Following the macroeconomic data releases from the United States & Canada, the USD/CAD pair struggled to make a decisive move in either direction and was last seen trading at 1.3152, where it was up 0.08% on the day.

According to Statistics Canada, manufacturing sales rose 1.1% in June. Although  this number was below the May’s reading of 1.5%, it still surpassed the market expectation of 0.9%. Moreover, the ADP employment change, which showed a 10.5K decline in June, rebounded in July and came in at 11.6K.  

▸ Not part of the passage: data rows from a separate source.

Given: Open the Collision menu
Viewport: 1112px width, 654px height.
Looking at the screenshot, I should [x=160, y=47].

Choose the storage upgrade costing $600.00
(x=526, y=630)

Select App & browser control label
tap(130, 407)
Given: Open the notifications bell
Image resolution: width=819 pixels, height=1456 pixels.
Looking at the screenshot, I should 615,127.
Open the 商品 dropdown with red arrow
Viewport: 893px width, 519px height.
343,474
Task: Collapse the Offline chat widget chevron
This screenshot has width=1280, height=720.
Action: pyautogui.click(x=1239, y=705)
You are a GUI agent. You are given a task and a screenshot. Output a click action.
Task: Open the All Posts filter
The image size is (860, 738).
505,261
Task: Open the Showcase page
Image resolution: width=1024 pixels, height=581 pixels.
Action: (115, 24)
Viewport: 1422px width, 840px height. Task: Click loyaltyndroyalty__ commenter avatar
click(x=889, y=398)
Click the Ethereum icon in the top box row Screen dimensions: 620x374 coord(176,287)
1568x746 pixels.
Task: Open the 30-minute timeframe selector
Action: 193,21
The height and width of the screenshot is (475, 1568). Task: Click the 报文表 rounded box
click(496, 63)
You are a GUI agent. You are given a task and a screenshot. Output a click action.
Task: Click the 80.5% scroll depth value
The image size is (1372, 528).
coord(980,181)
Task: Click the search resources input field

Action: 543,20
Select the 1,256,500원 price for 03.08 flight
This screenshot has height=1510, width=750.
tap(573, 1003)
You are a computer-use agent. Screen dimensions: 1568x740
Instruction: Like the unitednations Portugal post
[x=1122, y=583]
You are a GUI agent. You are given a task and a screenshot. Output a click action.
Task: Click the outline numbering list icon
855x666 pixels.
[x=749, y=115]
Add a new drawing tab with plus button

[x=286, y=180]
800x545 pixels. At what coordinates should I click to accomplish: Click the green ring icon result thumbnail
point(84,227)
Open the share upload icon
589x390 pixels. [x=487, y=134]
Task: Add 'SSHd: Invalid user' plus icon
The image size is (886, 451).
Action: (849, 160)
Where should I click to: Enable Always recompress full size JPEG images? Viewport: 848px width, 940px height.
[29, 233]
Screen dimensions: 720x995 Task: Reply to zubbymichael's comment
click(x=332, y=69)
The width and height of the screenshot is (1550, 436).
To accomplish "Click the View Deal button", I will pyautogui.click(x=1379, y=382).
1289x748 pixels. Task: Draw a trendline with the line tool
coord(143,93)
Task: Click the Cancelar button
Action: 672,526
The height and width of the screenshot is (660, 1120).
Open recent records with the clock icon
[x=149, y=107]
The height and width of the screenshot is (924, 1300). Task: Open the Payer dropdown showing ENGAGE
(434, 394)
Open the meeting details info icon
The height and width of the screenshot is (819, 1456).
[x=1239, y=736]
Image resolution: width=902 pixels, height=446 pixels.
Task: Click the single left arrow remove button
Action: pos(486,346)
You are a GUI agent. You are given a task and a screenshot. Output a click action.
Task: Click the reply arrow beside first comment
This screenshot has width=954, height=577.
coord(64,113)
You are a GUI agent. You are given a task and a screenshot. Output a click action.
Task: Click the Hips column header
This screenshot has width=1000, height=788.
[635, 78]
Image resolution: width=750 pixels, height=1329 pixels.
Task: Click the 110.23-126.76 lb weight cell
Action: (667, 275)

On the other hand, initial weekly jobless claims in the U.S. eased to 212K from 214 while building permits increased by 1.5% to beat the analysts’ estimate of 1.4%. On a negative note, the Philadelphia Fed Manufacturing Index showed that the business activity in the sector expanded at a slower pace than expected with the headline number falling to 11.9 in August from 25.7 in July. After fluctuating sharply in the first 30 minutes following the data releases, the US Dollar Index retreated to mid-96s, where it was down 0.2%.

Meanwhile, crude oil prices are struggling to make a meaningful recovery after the sharp sell-off witnessed in the first three days of the week and is not allowing the commodity-sensitive loonie to gather strength. At the moment, the barrel of WTI is trading at $65, up only 12 cents on the day.

Technical outlook

The initial resistance for the pair aligns at  1.3200 (psychological level) ahead of 1.3285 (Jul. 19 high) and 1.3385 (Jun. 27 high). On the downside, supports could be seen at 1.3135 (50-DMA), 1.3105 (Aug. 13 low) and 1.3050/55 (Aug. 15 low/20-DMA).